Edit the data below by changing every "coordinates" to "location", and reproduce the lines with all other text unchanged.

[Interface element records]
******************************

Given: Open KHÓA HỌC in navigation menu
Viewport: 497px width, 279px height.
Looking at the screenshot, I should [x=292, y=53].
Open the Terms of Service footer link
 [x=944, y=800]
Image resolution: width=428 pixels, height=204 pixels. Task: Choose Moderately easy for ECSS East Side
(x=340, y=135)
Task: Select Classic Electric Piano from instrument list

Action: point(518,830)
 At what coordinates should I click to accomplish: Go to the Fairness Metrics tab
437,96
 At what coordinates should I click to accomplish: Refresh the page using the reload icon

******************************

**IN RESPONSE:**
Given: Open KHÓA HỌC in navigation menu
Viewport: 497px width, 279px height.
Looking at the screenshot, I should [x=292, y=53].
Open the Terms of Service footer link
 [x=944, y=800]
Image resolution: width=428 pixels, height=204 pixels. Task: Choose Moderately easy for ECSS East Side
(x=340, y=135)
Task: Select Classic Electric Piano from instrument list

Action: point(518,830)
 At what location should I click to accomplish: Go to the Fairness Metrics tab
437,96
 At what location should I click to accomplish: Refresh the page using the reload icon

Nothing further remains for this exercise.